- Input data -
━━━━━━━━━━
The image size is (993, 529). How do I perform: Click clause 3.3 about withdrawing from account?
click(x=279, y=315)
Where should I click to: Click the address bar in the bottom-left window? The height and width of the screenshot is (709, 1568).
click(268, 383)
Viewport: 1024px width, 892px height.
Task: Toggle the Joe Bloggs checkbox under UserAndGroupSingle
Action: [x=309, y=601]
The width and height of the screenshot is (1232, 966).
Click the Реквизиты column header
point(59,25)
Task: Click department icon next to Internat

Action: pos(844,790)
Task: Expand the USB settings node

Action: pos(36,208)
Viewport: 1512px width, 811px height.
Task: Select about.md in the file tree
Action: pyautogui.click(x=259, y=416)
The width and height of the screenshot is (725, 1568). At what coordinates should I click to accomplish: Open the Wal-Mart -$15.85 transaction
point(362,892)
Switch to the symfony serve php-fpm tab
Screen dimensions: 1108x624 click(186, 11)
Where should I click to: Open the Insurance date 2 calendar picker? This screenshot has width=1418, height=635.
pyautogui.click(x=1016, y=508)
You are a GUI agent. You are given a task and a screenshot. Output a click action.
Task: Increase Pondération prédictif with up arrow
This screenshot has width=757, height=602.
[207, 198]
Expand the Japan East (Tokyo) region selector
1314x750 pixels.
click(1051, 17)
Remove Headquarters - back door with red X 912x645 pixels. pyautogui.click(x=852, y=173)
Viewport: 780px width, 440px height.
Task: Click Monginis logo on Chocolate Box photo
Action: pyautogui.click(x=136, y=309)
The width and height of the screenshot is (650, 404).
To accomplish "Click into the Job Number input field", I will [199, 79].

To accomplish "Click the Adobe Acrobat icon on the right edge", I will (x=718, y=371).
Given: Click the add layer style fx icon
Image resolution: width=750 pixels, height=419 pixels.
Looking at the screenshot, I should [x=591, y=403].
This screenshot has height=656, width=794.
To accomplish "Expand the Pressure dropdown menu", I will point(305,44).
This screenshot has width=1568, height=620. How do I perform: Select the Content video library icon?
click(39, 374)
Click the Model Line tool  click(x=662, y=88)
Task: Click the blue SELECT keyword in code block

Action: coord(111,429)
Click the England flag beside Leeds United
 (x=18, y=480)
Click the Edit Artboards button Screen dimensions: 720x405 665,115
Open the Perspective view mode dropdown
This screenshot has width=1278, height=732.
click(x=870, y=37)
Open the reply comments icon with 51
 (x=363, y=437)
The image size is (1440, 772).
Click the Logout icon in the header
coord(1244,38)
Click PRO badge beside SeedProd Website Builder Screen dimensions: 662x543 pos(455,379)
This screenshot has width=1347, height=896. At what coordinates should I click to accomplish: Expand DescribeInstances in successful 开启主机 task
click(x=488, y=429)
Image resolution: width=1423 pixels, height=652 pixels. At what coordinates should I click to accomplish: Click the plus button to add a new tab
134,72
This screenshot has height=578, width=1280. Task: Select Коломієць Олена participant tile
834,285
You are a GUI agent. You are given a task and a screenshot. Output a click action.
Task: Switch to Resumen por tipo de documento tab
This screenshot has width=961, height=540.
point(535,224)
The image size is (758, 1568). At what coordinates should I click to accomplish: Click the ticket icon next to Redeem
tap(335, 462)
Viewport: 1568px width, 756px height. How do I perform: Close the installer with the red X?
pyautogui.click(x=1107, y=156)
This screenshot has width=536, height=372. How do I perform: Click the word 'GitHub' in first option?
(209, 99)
━━━━━━━━━━
- Exercise -
Copy every record precisely, omitting nothing.

- Solved exercise -
The image size is (993, 529). How do I perform: Click clause 3.3 about withdrawing from account?
click(x=279, y=315)
Where should I click to: Click the address bar in the bottom-left window? The height and width of the screenshot is (709, 1568).
click(268, 383)
Viewport: 1024px width, 892px height.
Task: Toggle the Joe Bloggs checkbox under UserAndGroupSingle
Action: [x=309, y=601]
The width and height of the screenshot is (1232, 966).
Click the Реквизиты column header
point(59,25)
Task: Click department icon next to Internat

Action: pos(844,790)
Task: Expand the USB settings node

Action: pos(36,208)
Viewport: 1512px width, 811px height.
Task: Select about.md in the file tree
Action: pyautogui.click(x=259, y=416)
The width and height of the screenshot is (725, 1568). At what coordinates should I click to accomplish: Open the Wal-Mart -$15.85 transaction
point(362,892)
Switch to the symfony serve php-fpm tab
Screen dimensions: 1108x624 click(186, 11)
Where should I click to: Open the Insurance date 2 calendar picker? This screenshot has width=1418, height=635.
pyautogui.click(x=1016, y=508)
You are a GUI agent. You are given a task and a screenshot. Output a click action.
Task: Increase Pondération prédictif with up arrow
This screenshot has width=757, height=602.
[207, 198]
Expand the Japan East (Tokyo) region selector
1314x750 pixels.
click(1051, 17)
Remove Headquarters - back door with red X 912x645 pixels. pyautogui.click(x=852, y=173)
Viewport: 780px width, 440px height.
Task: Click Monginis logo on Chocolate Box photo
Action: pyautogui.click(x=136, y=309)
The width and height of the screenshot is (650, 404).
To accomplish "Click into the Job Number input field", I will [199, 79].

To accomplish "Click the Adobe Acrobat icon on the right edge", I will (x=718, y=371).
Given: Click the add layer style fx icon
Image resolution: width=750 pixels, height=419 pixels.
Looking at the screenshot, I should [x=591, y=403].
This screenshot has height=656, width=794.
To accomplish "Expand the Pressure dropdown menu", I will point(305,44).
This screenshot has width=1568, height=620. How do I perform: Select the Content video library icon?
click(39, 374)
Click the Model Line tool  click(x=662, y=88)
Task: Click the blue SELECT keyword in code block

Action: coord(111,429)
Click the England flag beside Leeds United
 (x=18, y=480)
Click the Edit Artboards button Screen dimensions: 720x405 665,115
Open the Perspective view mode dropdown
This screenshot has width=1278, height=732.
click(x=870, y=37)
Open the reply comments icon with 51
 (x=363, y=437)
The image size is (1440, 772).
Click the Logout icon in the header
coord(1244,38)
Click PRO badge beside SeedProd Website Builder Screen dimensions: 662x543 pos(455,379)
This screenshot has width=1347, height=896. At what coordinates should I click to accomplish: Expand DescribeInstances in successful 开启主机 task
click(x=488, y=429)
Image resolution: width=1423 pixels, height=652 pixels. At what coordinates should I click to accomplish: Click the plus button to add a new tab
134,72
This screenshot has height=578, width=1280. Task: Select Коломієць Олена participant tile
834,285
You are a GUI agent. You are given a task and a screenshot. Output a click action.
Task: Switch to Resumen por tipo de documento tab
This screenshot has width=961, height=540.
point(535,224)
The image size is (758, 1568). At what coordinates should I click to accomplish: Click the ticket icon next to Redeem
tap(335, 462)
Viewport: 1568px width, 756px height. How do I perform: Close the installer with the red X?
pyautogui.click(x=1107, y=156)
This screenshot has width=536, height=372. How do I perform: Click the word 'GitHub' in first option?
(209, 99)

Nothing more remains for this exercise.